A percepção de risco gerada por essas informações têm impactos profundos. Segundo o relatório, o medo faz com que a rotina seja interrompida. Faltar ao trabalho pode significar perder a renda do dia ou até o emprego. Crianças sem merenda escolar ficam sem refeição.
WhatsApp lidera entre canais disseminadores de fake news
O celular com internet é o principal dispositivo de acesso à informação. Cerca de 92,8% dos moradores usam smartphones, sendo que 36,3% estão online mais de 15 horas por dia. O WhatsApp é o aplicativo mais utilizado (79,7%), seguido por Instagram (72%) e Facebook (47,5%).
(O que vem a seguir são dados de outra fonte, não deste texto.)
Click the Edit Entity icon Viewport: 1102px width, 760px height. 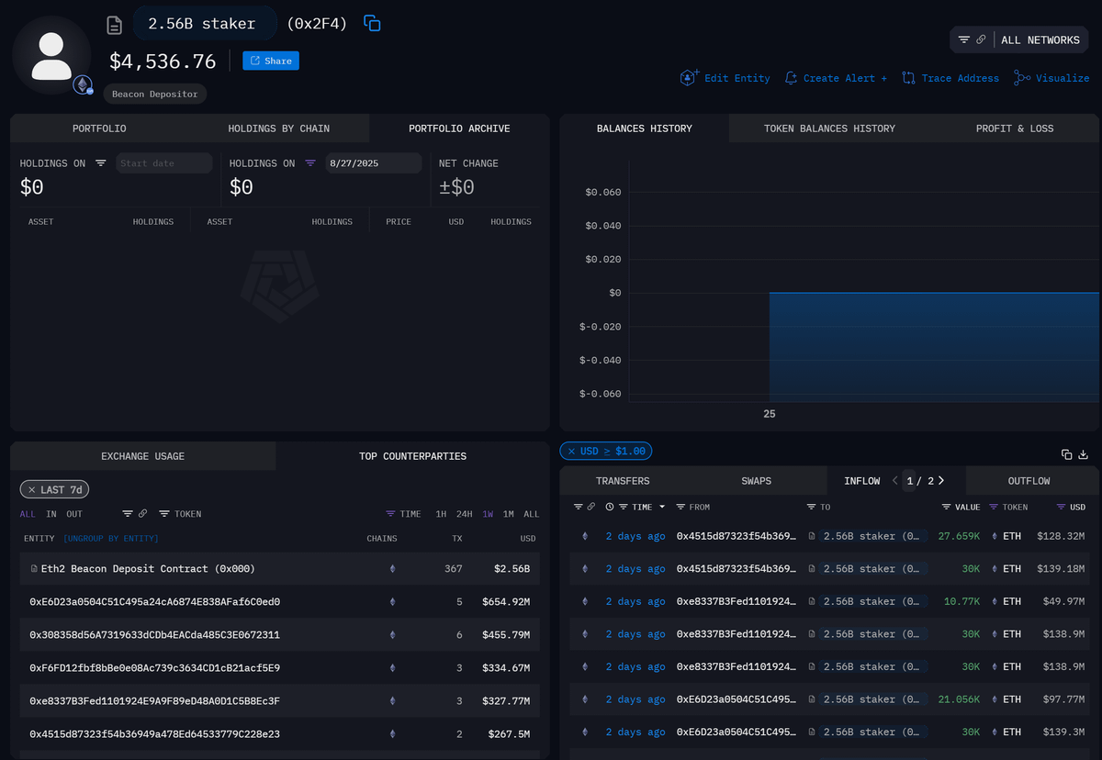pyautogui.click(x=690, y=78)
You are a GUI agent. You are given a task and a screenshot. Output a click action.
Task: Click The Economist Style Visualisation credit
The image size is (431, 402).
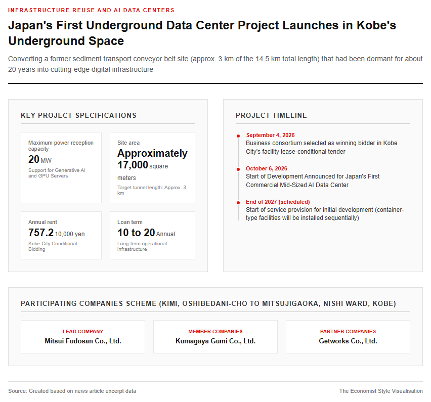point(381,391)
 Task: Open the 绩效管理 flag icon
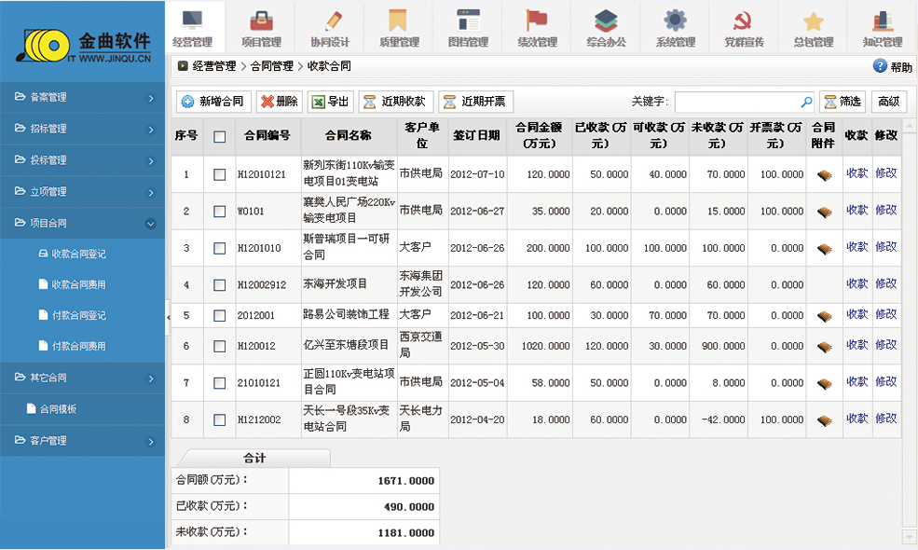click(537, 21)
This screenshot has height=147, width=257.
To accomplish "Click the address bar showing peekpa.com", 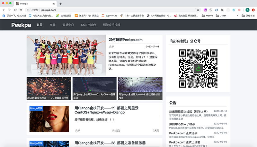I will (111, 10).
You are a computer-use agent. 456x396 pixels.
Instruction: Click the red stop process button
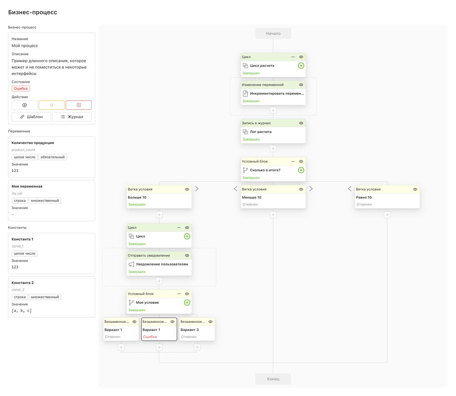[x=79, y=105]
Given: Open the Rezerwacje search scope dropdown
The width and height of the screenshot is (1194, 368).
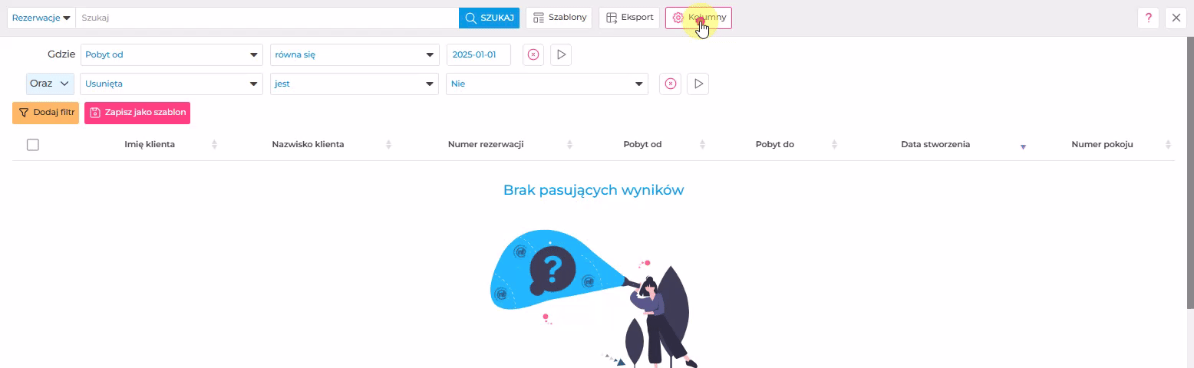Looking at the screenshot, I should click(41, 18).
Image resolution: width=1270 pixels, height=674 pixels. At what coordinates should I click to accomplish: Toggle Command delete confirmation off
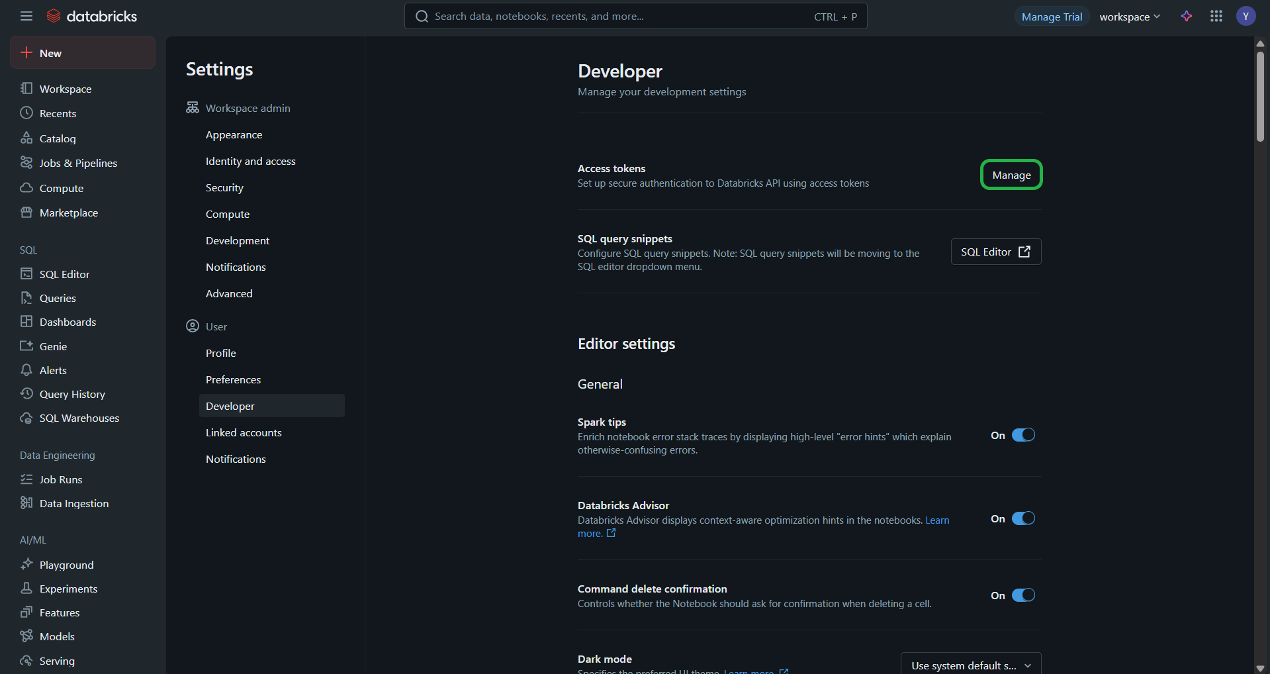(1022, 595)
Apesar da intensa conectividade, 61,04% dos entrevistados confiam mais em portais de notícias tradicionais do que em familiares ou amigos. Ainda assim, 23,77% nunca verificam a veracidade das informações antes de compartilhar. Essa aparente contradição revela o papel ambíguo das redes: são ao mesmo tempo fonte de acesso à informação e vetor de desinformação.
O WhatsApp lidera como principal canal de fake news (20,54%), seguido do Instagram (8,17%). A percepção sobre a responsabilidade é compartilhada: 58,42% dos participantes afirmaram que tanto usuários quanto plataformas digitais devem ser responsabilizados pela disseminação de conteúdos falsos.
Favelas atuam como territórios de resistência e produção de informação
O estudo desmonta a ideia de que as fake news se originam principalmente nas periferias. Ao contrário, aponta que esses territórios são alvos de campanhas organizadas que circulam com aparência de conteúdo legítimo. A origem da desinformação, muitas vezes, está fora das favelas, mas os impactos se concentram nelas.
Mesmo assim, moradores constroem formas próprias de enfrentar a desinformação e produzir informação confiável. Veículos comunitários como o Calango Notícias e influenciadores locais atuam como canais alternativos e confiáveis, fortalecendo a comunicação no território e desafiando narrativas externas. Esses esforços revelam que as periferias não apenas reagem, mas constroem formas de comunicação e leitura crítica do mundo.